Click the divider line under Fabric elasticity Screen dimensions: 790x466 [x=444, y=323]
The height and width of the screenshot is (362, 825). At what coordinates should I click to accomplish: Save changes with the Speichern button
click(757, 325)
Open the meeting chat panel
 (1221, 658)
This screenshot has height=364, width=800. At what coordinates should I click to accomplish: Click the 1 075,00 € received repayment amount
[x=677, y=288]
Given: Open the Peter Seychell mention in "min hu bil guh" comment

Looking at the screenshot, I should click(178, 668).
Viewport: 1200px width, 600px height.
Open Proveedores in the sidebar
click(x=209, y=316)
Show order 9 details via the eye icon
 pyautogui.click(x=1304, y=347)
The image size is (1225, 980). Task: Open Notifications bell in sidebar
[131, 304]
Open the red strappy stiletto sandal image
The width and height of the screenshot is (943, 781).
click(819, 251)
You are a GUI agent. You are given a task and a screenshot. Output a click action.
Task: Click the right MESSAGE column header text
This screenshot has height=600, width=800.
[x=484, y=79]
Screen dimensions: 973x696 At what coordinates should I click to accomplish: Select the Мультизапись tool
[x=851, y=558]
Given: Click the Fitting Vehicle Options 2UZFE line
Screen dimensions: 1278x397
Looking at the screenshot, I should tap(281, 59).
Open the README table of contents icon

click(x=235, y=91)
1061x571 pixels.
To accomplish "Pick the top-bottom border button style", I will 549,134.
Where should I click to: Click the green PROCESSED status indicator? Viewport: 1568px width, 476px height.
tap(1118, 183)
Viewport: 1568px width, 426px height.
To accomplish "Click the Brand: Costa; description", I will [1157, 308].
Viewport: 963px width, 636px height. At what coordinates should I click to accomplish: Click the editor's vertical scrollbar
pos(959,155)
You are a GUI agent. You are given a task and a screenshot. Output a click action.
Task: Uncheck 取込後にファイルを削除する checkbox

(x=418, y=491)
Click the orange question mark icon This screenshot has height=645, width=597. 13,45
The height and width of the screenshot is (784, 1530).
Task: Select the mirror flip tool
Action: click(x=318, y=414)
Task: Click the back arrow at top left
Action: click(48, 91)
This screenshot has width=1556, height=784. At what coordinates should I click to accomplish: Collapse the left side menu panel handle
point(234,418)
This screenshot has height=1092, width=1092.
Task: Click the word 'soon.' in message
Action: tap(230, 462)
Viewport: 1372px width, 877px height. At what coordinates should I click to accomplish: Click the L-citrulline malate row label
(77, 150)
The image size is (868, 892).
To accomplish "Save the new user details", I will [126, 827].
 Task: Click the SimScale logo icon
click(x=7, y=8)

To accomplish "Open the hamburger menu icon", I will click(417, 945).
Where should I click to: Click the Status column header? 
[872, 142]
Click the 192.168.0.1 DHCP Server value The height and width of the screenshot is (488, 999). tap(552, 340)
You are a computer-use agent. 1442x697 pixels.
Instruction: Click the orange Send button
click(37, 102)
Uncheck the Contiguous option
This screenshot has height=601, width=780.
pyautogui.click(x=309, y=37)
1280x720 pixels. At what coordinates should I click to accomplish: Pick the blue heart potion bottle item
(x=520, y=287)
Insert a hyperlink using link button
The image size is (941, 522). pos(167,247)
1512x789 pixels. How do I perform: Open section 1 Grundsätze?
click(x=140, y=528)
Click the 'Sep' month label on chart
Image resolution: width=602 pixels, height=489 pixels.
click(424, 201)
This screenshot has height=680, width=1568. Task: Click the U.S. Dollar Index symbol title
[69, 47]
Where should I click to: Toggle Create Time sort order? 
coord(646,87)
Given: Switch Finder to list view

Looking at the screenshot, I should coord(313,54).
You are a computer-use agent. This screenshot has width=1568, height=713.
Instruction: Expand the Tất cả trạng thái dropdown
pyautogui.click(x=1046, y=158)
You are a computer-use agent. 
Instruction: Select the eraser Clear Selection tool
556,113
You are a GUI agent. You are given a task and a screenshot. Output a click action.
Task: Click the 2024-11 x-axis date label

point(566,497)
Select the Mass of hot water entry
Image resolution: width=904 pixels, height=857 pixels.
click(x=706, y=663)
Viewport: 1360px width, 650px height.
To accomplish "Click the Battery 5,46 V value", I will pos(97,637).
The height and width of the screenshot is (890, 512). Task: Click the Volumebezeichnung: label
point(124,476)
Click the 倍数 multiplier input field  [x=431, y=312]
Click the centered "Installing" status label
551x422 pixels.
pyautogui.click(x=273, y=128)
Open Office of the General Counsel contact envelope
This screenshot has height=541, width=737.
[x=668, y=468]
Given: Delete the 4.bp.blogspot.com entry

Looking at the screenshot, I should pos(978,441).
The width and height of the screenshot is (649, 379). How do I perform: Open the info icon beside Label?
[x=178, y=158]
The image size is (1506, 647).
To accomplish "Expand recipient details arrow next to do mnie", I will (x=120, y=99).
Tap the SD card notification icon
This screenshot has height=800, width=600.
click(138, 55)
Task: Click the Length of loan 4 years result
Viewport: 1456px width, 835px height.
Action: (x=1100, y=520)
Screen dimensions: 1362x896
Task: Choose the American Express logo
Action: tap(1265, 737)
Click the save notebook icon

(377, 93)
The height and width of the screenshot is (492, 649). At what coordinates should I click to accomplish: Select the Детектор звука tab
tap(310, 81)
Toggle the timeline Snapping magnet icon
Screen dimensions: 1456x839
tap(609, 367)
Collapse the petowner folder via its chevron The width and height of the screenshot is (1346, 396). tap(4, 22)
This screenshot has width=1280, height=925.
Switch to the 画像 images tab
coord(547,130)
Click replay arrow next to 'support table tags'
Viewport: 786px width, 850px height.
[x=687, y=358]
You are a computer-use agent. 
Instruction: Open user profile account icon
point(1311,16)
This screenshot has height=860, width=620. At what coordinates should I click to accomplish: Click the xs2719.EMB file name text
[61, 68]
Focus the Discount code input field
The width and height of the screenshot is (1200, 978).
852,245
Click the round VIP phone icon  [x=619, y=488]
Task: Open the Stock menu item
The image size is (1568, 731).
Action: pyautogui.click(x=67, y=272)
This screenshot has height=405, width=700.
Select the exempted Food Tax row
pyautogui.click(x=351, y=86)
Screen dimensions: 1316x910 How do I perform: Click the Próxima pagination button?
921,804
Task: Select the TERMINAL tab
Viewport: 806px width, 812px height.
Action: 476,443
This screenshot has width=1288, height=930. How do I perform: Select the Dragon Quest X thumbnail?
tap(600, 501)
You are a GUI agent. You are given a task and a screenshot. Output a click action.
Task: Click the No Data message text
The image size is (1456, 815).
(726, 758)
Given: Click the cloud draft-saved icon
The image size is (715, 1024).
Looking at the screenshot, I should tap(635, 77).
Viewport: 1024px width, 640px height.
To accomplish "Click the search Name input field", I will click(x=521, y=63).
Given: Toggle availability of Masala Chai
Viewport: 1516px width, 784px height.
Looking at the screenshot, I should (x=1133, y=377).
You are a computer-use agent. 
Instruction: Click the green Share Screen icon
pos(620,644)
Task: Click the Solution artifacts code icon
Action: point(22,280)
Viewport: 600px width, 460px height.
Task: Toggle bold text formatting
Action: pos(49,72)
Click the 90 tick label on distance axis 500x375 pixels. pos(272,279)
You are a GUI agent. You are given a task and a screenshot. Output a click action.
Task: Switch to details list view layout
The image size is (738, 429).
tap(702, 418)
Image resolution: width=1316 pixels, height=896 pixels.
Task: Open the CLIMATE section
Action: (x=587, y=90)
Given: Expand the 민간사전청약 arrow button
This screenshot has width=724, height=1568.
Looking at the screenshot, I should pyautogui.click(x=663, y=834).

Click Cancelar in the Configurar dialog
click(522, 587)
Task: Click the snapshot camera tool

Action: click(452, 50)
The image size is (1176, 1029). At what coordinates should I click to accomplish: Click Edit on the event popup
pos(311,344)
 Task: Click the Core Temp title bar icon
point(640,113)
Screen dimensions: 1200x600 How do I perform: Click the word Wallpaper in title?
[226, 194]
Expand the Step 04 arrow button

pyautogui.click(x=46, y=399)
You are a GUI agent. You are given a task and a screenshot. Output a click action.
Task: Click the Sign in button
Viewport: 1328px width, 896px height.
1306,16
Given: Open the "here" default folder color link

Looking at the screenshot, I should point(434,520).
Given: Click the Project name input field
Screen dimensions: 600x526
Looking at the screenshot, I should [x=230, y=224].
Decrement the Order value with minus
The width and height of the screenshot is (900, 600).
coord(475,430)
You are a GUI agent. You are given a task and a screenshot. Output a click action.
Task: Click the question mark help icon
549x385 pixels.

---+---

Task goal
Of the lines above, copy each that contains "will".

Solution to the problem
To accomplish "Pick the top-bottom border button style", I will 549,134.
To accomplish "Click the Brand: Costa; description", I will [1157, 308].
To accomplish "Save the new user details", I will [126, 827].
To accomplish "Open the hamburger menu icon", I will click(417, 945).
To accomplish "Click the Battery 5,46 V value", I will pos(97,637).
To accomplish "Expand recipient details arrow next to do mnie", I will (x=120, y=99).
To accomplish "Click the search Name input field", I will click(x=521, y=63).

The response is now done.